### Task to carry out
Print every record exactly.

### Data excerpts
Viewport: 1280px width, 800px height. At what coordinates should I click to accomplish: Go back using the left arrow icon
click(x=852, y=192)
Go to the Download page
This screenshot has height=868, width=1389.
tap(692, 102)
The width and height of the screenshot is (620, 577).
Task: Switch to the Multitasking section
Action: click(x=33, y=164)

### Solution to this problem
Viewport: 1280px width, 800px height. At what coordinates should I click to accomplish: Go back using the left arrow icon
click(x=852, y=192)
Go to the Download page
This screenshot has height=868, width=1389.
tap(692, 102)
The width and height of the screenshot is (620, 577).
Task: Switch to the Multitasking section
Action: click(x=33, y=164)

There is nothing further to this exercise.